Last year, DeLay and other Republicans unsuccessfully sought to pressure the Electronic Industries Alliance against hiring former Oklahoma Democratic Rep. Dave McCurdy as its president. It stirred lobbyists’ anger at the heavy-handed tactics, but, says one high-ranking Republican leadership aide, “We don’t trust these representatives. Democrats run the organizations and Republicans are caddies.”

Thus, Republican lobbyists with long-standing ties to the leadership have a special advantage now. As the House Republican staffer points out, “It’s a good business decision [for them]. You want to sit across the table and look at the person with a sense of trust and know that they’re not going to stab you in the back.” One firm he praises: Preston-Gates.

The Republican lobbyists at the fifth-ranked firm of Preston-Gates, particularly Bill Jarrell and Jack Abramoff, are so proud of their strong ties that they even have their own internal software program, “ConData,” to measure and track them. In today’s topsy-turvy world of congressional leadership and staff, you can’t tell the players without a program. (That kind of computer power-tool befits a firm that represents Microsoft and was co-founded by Bill Gates’ father, Bill Gates Sr., who is now retired.)

Jarrell, the tall, amiable former deputy chief of staff for DeLay, looks up some congressional names, points to the screen and says, “We’re stronger now.” On an access scale of 1 to 10, he estimates, Preston-Gates rated a 7 under Gingrich. “We were pretty close to Newt,” he admits. But his and others’ ties to DeLay are even better. “We’re about a 9 now,” Jarrell says. Even so, although Preston-Gates gave about 60 percent of its $194,000 individual and PAC donations to Republicans (according to an analysis by the Conservative Leadership Political Action Committee), it makes sure to have a fair share of Democratic lobbyists, too.

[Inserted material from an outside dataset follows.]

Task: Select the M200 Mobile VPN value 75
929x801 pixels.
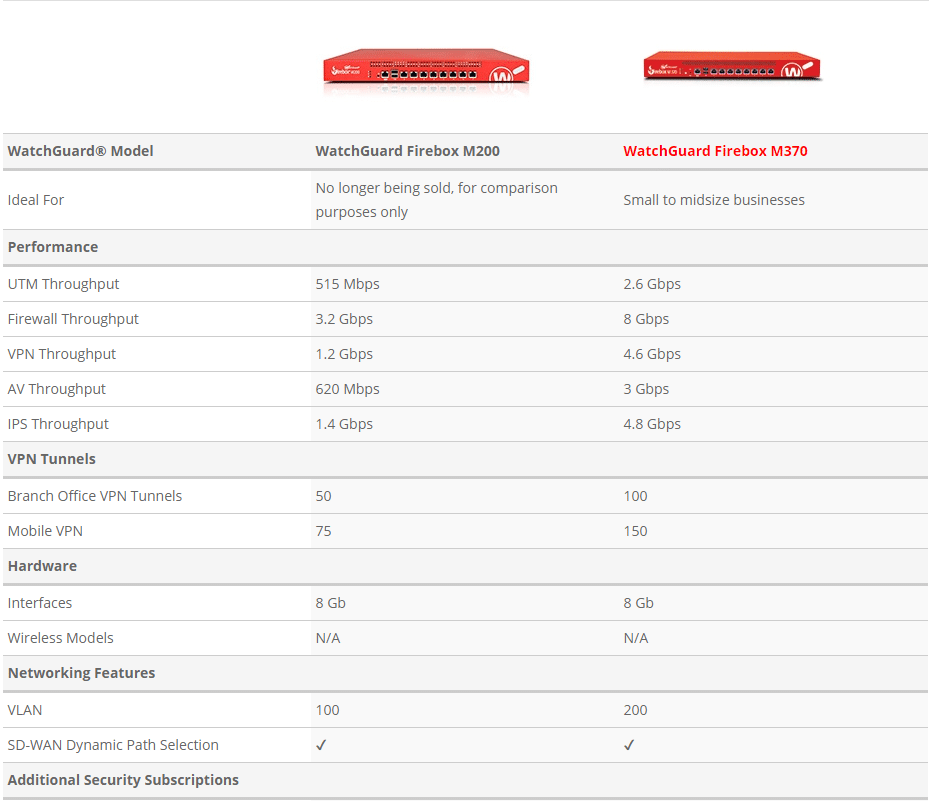Action: tap(323, 531)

The firm, which pulled in $9.5 million in lobbying fees last year and represents more than 100 clients ranging from Pitney Bowes to the Choctaw Indians, has also reaped a bonanza of recent inside-the-Beltway publicity. It’s all neatly packaged by the firm with highlighted quotes, almost like a smash Broadway show: “A heavy-hitting policy firm — Legal Times” and “A D.C. lobbying giant — Roll Call.”

“We’re in a great position,” says Jarrell, who has been fielding a blizzard of calls from reporters, clients and Hill staffers, as well as from some lobbyists he hasn’t heard from in quite a while. “They were reminding me,” he recalls wryly, “of how close they are to the leadership” — hoping that he’d plug them to reporters, too.

Still, Jarrell and other well-connected lobbyists don’t want to appear unseemly as they quietly — or not so quietly — win new attention from the press and current (or potential) clients. “We’re not running around advertising our friendships,” says Abramoff, a veteran conservative Republican Party activist, a multimillion-dollar fund-raiser and, incidentally, a close personal friend of Tom DeLay. “We don’t trade on it with anyone. But it’s helpful.” All the buzz about his firm, he adds exuberantly, is paying off: “We have a lot more people calling to give us business. It’s great!”

Of course, the turmoil has had some casualties. Take, for instance, the momentary brush with inside-the-Beltway fame of an obscure lobbyist named Jay Stone, who happened to be a good friend of Rep. Bob Livingston of Louisiana, who was supposed to become the next speaker of the House before being derailed by yet another Washington sex scandal in mid-December. Back in early December, Stone had his brief, shining moment in the sun, winning attention in Business Week and National Journal and among the players on the Washington influence scene. It all seems so long ago now.

Other hot-wired firms and lobbyists have reaped benefits from the congressional upheavals unleashed by the scandals in Washington. One recalls meeting with a regular client who added extra monthly payments to his lucrative retainer, telling him, “I don’t know if we’d give it to you if Newt was still there.” The client’s company decided to trim its payments to another lobbying firm that had been hired, in part, to secure more access to Gingrich. “It frees up money for us,” the grateful lobbyist observes.

So much for the tragic legacy of impeachment and scandal in Washington.